One trillion dollars! Consider two of the largest: deductions for businesses' health care expenses and home mortgage interest. A proper discussion would start with them. Employers' health care insurance for employees is a cornerstone of the new health care plan. Is that the best way to encourage business to continue to protect employees? Should we address the mortgage interest deduction, which contributed to the explosion of household debt and the housing bubble we still haven't escaped?

In our global economy, shouldn't we consider the value-added tax already in place in virtually every other industrialized nation? How many more companies must move their operations overseas to escape our 35 percent corporate tax rate before we alter that tax strategy? In a society with more older and able workers, should there be incentives for employers who hire older workers, or incentives for older workers to stay on the job?

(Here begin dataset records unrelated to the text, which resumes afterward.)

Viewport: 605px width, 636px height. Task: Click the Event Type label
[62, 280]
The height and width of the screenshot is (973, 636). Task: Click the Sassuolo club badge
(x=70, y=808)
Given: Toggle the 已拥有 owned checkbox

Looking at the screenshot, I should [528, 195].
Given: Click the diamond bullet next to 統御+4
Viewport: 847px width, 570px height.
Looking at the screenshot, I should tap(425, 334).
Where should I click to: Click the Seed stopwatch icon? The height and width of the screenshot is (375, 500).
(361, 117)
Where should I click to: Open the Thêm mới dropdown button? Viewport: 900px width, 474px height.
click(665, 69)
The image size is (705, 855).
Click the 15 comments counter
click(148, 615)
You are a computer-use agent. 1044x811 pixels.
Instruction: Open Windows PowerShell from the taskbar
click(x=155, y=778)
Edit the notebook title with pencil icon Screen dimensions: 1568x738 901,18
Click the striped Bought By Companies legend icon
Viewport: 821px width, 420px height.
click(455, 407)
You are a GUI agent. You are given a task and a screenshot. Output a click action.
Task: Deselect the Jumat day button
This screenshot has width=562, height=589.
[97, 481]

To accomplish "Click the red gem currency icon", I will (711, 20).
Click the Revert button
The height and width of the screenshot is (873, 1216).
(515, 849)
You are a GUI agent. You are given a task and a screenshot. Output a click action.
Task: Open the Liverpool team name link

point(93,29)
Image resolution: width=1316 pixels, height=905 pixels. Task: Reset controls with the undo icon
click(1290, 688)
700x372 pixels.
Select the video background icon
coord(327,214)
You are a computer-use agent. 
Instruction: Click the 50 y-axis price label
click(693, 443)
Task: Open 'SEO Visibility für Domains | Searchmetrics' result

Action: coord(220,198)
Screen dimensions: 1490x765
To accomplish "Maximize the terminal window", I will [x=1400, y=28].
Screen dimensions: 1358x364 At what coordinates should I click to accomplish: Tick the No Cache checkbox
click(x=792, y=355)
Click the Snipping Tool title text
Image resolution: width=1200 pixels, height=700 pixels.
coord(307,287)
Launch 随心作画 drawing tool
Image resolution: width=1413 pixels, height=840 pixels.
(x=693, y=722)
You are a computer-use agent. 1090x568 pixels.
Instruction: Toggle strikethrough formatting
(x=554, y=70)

Then there's the alternative minimum tax, a classic example of a tax provision that has become larger than the problem it was created to solve. Established 40 years ago to close loopholes exploited by a few dozen millionaires, the AMT now threatens 32 million taxpayers because Congress failed to adjust the law for inflation. That's just part of an array of options that should have been part of a national conversation, an impossible task now in the days before the witching hour.

Of course, the options are clouded by the fragile economy, which would be threatened anew if the tax cuts fully expire Dec. 31, and tax rates immediately explode. But even extending the cuts for a year or two deserves far more serious thought than it has received. For all of the hot air and hyperbole spewed today over the burdens of federal taxation, Washington's most enduring commentary on taxes can be found atop the Internal Revenue Service headquarters: "Taxes are what we pay for a civilized society." That was the measure taken in 1904 by then Supreme Court Justice Oliver Wendell Holmes. It's worth recalling today, when a civilized society deserves a civilized debate that has not been held.

Jim Toedtman is vice president and editor of the AARP Bulletin.